> [Raw records]
------------------------------------------------------------

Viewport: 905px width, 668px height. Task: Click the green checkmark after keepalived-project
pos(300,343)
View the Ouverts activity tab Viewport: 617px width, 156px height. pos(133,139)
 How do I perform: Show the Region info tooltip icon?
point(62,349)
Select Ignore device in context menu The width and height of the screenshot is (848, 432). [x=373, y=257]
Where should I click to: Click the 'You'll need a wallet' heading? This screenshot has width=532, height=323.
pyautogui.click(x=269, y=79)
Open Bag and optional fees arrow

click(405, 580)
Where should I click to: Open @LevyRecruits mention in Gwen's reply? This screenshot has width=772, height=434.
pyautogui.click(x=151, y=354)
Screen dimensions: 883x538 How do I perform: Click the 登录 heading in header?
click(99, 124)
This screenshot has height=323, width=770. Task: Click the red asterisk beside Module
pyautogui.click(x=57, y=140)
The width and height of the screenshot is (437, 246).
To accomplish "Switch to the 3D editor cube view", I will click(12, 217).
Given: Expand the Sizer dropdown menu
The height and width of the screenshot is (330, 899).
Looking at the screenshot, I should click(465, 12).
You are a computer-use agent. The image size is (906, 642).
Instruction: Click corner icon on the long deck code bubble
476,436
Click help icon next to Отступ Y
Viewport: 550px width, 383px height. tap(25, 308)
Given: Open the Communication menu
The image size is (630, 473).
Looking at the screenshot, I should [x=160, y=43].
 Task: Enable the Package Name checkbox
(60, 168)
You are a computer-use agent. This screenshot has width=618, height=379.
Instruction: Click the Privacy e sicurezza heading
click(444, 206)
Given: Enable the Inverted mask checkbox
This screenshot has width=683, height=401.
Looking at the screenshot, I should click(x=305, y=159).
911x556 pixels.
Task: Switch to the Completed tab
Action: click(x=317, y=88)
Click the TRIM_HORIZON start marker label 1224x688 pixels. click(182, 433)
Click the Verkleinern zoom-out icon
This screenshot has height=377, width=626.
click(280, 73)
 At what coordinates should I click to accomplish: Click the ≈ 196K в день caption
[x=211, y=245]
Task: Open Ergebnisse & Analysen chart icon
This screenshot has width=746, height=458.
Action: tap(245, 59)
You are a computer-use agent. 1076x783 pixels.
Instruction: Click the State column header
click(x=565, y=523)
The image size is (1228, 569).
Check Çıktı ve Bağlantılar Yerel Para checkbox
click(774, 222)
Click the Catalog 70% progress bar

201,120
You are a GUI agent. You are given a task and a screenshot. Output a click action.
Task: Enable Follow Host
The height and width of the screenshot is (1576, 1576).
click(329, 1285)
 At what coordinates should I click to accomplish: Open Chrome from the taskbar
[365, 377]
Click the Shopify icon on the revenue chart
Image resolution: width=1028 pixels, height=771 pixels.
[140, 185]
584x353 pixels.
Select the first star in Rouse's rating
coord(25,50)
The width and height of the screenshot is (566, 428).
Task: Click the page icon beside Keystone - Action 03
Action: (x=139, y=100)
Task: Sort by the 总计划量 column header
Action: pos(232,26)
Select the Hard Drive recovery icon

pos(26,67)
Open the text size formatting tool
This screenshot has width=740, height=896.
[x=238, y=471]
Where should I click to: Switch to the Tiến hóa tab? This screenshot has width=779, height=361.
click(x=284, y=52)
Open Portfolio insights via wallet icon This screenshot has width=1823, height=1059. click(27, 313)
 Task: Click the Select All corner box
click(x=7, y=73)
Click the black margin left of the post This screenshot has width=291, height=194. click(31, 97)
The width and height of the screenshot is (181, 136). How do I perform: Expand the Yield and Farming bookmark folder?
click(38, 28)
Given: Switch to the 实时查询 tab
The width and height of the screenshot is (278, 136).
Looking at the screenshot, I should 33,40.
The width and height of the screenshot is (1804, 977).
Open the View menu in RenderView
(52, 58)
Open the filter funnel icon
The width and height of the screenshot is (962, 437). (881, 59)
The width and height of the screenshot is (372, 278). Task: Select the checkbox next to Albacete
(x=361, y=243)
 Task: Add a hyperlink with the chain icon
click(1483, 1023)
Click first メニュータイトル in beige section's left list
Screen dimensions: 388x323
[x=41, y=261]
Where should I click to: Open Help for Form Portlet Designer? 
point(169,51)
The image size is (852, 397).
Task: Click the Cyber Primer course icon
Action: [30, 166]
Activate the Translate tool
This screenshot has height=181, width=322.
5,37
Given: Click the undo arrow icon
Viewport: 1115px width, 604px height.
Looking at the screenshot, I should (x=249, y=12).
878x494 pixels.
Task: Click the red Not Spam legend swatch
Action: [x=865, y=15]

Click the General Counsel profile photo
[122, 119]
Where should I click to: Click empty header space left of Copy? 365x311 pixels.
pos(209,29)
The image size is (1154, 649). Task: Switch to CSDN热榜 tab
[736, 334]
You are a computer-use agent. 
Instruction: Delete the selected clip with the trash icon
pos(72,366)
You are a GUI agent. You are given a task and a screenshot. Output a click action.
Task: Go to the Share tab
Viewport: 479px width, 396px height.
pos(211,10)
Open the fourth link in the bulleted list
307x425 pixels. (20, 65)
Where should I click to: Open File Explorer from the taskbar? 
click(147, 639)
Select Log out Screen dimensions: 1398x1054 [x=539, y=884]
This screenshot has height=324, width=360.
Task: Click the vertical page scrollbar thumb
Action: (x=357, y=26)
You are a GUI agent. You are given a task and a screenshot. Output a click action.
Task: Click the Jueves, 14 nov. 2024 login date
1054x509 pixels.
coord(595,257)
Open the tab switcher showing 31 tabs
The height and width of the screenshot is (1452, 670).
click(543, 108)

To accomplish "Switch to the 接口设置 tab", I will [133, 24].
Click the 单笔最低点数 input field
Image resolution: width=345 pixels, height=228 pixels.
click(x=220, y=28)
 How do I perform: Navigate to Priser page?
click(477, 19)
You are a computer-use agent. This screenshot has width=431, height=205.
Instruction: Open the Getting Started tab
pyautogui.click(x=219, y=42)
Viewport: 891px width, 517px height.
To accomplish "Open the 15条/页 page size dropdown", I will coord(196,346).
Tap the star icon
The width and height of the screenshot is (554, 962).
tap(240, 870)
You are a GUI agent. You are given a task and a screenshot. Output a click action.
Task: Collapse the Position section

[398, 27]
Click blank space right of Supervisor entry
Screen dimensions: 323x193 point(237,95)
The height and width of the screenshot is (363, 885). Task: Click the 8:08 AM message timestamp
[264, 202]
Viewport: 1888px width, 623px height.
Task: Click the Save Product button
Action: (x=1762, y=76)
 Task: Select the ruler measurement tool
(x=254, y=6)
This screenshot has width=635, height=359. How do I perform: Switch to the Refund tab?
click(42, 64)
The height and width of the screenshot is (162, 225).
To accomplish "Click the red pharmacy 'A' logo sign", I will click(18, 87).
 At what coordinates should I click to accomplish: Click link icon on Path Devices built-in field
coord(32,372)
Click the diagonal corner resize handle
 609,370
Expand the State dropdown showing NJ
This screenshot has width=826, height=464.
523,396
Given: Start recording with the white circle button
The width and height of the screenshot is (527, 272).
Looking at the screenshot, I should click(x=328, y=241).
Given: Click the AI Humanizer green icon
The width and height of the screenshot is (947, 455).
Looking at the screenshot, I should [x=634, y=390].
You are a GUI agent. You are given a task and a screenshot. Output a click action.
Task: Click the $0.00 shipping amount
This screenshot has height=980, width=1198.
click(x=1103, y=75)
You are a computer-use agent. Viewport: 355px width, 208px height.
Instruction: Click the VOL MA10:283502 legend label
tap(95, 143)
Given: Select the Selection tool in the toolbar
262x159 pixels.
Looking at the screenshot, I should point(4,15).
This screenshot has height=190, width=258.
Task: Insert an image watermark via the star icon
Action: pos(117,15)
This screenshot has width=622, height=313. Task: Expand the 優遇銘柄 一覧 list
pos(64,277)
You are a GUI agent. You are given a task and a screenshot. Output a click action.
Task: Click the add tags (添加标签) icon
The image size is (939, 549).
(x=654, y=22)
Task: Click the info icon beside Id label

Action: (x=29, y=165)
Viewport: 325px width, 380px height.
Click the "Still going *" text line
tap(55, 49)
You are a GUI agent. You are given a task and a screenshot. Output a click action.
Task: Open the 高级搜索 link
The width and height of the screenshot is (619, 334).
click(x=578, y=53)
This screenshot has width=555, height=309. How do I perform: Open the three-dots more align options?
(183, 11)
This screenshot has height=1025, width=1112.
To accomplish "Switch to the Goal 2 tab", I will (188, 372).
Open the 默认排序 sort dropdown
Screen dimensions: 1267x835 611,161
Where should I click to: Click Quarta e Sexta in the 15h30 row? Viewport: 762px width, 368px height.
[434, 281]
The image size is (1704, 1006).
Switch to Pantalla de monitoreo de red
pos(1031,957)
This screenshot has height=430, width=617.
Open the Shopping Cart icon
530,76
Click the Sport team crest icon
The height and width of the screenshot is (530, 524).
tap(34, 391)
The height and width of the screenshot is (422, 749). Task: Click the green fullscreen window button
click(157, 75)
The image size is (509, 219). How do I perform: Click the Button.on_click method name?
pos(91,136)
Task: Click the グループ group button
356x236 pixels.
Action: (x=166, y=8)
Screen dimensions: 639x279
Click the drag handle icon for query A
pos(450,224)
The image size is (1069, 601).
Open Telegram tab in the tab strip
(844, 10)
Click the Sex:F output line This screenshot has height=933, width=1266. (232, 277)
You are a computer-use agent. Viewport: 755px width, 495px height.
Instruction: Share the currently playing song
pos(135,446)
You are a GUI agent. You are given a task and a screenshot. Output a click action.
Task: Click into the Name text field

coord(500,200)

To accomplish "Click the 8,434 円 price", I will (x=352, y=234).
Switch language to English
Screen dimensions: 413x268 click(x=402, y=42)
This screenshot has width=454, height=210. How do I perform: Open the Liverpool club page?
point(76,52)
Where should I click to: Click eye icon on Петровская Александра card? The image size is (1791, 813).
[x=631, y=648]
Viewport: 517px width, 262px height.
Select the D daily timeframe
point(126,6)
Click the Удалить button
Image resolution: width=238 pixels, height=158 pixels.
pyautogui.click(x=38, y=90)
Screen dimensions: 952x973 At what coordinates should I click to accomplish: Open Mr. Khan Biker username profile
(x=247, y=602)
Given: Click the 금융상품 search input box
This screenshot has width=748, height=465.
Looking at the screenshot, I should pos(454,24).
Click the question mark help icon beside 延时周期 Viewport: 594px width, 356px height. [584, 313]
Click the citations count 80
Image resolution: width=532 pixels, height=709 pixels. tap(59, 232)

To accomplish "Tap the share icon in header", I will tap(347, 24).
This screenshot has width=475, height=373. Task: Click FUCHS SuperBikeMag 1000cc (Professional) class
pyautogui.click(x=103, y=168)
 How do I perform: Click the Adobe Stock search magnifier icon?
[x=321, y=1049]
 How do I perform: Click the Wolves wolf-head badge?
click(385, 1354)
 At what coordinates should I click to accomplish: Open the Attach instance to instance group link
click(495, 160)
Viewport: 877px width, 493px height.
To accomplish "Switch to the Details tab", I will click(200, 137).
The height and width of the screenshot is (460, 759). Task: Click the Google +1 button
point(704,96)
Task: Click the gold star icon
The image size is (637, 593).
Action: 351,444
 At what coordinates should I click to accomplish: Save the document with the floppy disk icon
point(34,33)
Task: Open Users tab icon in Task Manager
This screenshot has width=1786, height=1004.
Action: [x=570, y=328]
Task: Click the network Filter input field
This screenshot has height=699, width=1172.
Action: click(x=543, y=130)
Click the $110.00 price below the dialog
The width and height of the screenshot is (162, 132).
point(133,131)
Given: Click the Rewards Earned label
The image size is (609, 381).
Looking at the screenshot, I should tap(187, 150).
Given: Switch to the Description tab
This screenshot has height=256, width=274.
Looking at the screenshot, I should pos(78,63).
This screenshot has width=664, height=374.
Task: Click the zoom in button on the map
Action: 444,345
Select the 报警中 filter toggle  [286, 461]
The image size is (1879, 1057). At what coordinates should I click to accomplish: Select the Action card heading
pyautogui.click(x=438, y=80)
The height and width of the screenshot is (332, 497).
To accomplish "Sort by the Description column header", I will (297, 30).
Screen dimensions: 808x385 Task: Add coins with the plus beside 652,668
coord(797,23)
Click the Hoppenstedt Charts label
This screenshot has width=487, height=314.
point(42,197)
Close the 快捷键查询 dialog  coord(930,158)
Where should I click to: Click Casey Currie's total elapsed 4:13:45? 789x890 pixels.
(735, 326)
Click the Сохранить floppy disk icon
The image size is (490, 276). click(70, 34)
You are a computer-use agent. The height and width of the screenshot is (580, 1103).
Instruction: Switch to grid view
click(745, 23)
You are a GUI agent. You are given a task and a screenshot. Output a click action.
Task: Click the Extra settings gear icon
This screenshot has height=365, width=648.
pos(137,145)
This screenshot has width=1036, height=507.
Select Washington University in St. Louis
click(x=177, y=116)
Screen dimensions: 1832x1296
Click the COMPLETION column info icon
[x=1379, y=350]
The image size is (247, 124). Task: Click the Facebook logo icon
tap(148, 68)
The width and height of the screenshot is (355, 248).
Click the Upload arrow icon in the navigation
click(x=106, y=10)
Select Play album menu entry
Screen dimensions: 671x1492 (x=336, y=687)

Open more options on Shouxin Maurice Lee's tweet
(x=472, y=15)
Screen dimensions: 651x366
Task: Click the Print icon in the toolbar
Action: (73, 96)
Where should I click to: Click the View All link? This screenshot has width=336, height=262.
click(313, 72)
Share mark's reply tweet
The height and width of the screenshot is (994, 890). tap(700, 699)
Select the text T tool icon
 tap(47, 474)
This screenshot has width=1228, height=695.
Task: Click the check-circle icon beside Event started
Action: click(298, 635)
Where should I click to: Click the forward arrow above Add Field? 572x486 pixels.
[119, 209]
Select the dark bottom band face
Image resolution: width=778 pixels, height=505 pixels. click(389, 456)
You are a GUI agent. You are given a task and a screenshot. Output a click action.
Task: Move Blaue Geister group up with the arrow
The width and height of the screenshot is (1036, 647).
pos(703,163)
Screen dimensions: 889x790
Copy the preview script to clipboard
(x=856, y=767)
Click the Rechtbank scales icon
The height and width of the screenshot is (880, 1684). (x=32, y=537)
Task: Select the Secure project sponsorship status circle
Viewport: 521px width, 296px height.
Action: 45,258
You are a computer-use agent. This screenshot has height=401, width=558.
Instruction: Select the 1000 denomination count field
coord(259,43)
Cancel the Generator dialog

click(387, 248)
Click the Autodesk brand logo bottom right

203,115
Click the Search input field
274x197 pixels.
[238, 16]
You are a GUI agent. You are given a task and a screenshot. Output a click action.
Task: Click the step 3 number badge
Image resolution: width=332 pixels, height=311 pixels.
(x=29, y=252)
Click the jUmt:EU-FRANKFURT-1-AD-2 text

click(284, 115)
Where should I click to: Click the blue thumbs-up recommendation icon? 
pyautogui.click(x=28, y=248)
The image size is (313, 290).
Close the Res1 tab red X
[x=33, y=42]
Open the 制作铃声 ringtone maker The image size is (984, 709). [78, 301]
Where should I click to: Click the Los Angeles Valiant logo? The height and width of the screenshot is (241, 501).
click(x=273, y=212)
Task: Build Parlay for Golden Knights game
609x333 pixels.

------------------------------------------------------------

> [Direction]
Please print the lines of the records from the line with "At what coordinates should I click to accomplish: Open Chrome" up to and including the line with "click(x=284, y=52)", reproducing each one verbatim.

> [Solution to this task]
 At what coordinates should I click to accomplish: Open Chrome from the taskbar
[365, 377]
Click the Shopify icon on the revenue chart
Image resolution: width=1028 pixels, height=771 pixels.
[140, 185]
584x353 pixels.
Select the first star in Rouse's rating
coord(25,50)
The width and height of the screenshot is (566, 428).
Task: Click the page icon beside Keystone - Action 03
Action: (x=139, y=100)
Task: Sort by the 总计划量 column header
Action: pos(232,26)
Select the Hard Drive recovery icon

pos(26,67)
Open the text size formatting tool
This screenshot has width=740, height=896.
[x=238, y=471]
Where should I click to: Switch to the Tiến hóa tab? This screenshot has width=779, height=361.
click(x=284, y=52)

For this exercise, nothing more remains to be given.